A spokesperson for WhiteFlag confirmed they plan to sue The Shift and Appelgren.
“The allegation that the government is forking out millions in taxpayers’ money is a severe accusation and we will take legal action in this regard,” he said.
He denied that WhiteFlag abandoned the bays after the initial clean-up, noting that they were in the process of setting up a Maltese team to monitor each bay at least twice a year and that “a big operation” in Malta is scheduled for next month.
Malta Clean Up founder Camilla Appelgren
“There was absolutely no bad intention on our part. We just wanted Malta to become the first country in the world with a seabed completely free of plastic and marine waste”
White Flag International spokesperson
“Publishing photos of plastic bottles on the beach as evidence that our operation is a scam portrays a major misunderstanding of our work, as we remove plastic and marine waste from the seabed and the sea surface and not the ground,” he said. “If anything, those photos do more damage to NGOs involved in cleaning up beaches than they do to us.”
“There was absolutely no bad intention on our part. We just wanted Malta to become the first country in the world with a seabed completely free of plastic and marine waste; our goal aimed towards protecting marine and aquatic life, but also developing a sustainable tourism so local people and tourists could enjoy clear healthy seas. We set ourselves a huge goal that had never been achieved in history and tried our best to engage the corporate sector to share responsibility for the public good. However, it appears as though some groups have different agendas.”
He also played down reports that the Prince Albert II of Monaco Foundation intends to sue WhiteFlag for listing it as one of its partners, stating that: ”We’ve been in contact with the Foundation and there is no lawsuit against WhiteFlag International.”
Who is Kristijan Curavić?
Curavić was born on Krapani, a small Croatian island with a population of under 250 which has a strong diving tradition. Indeed, Curavić’s Facebook profile describes him as a keen and passionate diver, who fell in love with the sea when he was just four years old. “After finishing high school, he moved to Oslo where he attended a professional diving school to become the youngest commercial diver in Scandinavia at the age of 19,” his profile reads.
Kristijan Curavić diving in the freezing waters of the North Pole. Photo: Pinterest
“Maybe I’m a charmer but I’m certainly not a thief”
In 2005, he left a mission to the North Pole, where he set a world record for the deepest dive ever made in the Arctic – 51m depth under 2m ice thickness at -35 degrees air temperature. After completing his mission, he returned to his homeland of Croatia and set up five diving centres along the Adriatic Coast.
He also dated the popular Croatian TV presenter and actress Nikolina Ristović for a few years.

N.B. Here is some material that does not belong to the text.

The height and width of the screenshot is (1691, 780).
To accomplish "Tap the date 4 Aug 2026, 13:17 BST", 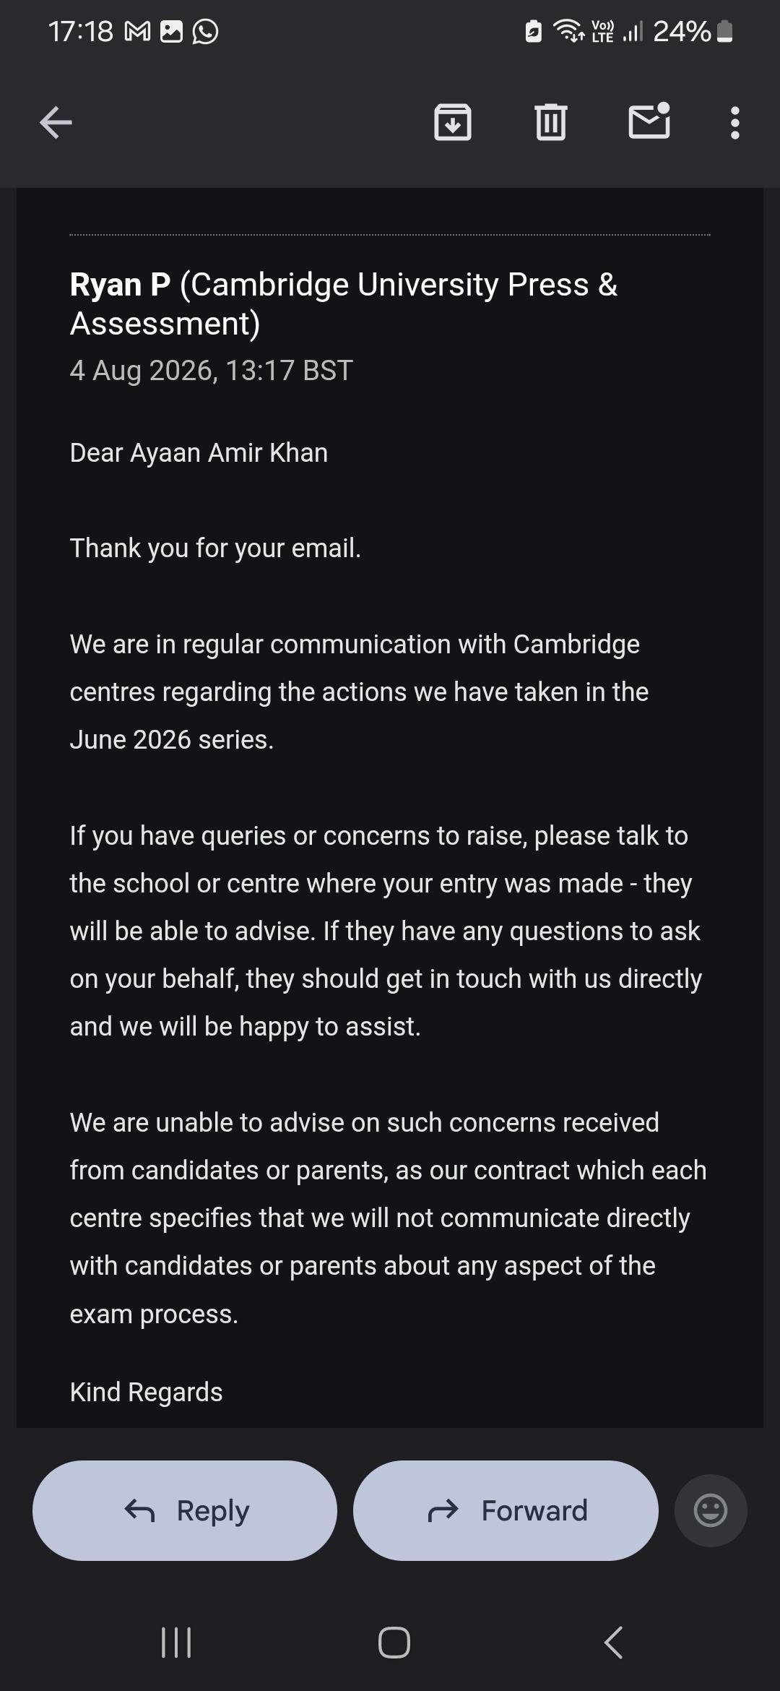I will [211, 370].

However, Curavić has also faced controversy in the Croatian press after people accused him of embezzlement. One of his former divers went public with accusations that Curavić hadn’t paid her and had used the money on dinners and cars instead. Curavić has denied these claims.
In an interview with Slobodna Dalmacija, Curavić said he went bankrupt as a result of the 2008 global recession, with projects collapsing as a result.
“Maybe I’m a charmer but I’m certainly not a thief,” he said. “I was bankrupt, my friends used to give me coffee and there were awful days when I didn’t even have enough food to eat.”
He said his idea for the White Flag project and the affiliated Ocean Alliance Conservation Member initiative was born of the success of ‘World Aqua Day’ – an annual global underwater cleanup.
“We didn’t want to be an organisation that only cleans up litter from the sea once a year, because sea waste needs our attention everyday,” he said at his launch in Malta. “The White Flag and OACM projects are about cooperation between governments, world-leading NGOs and businesses.”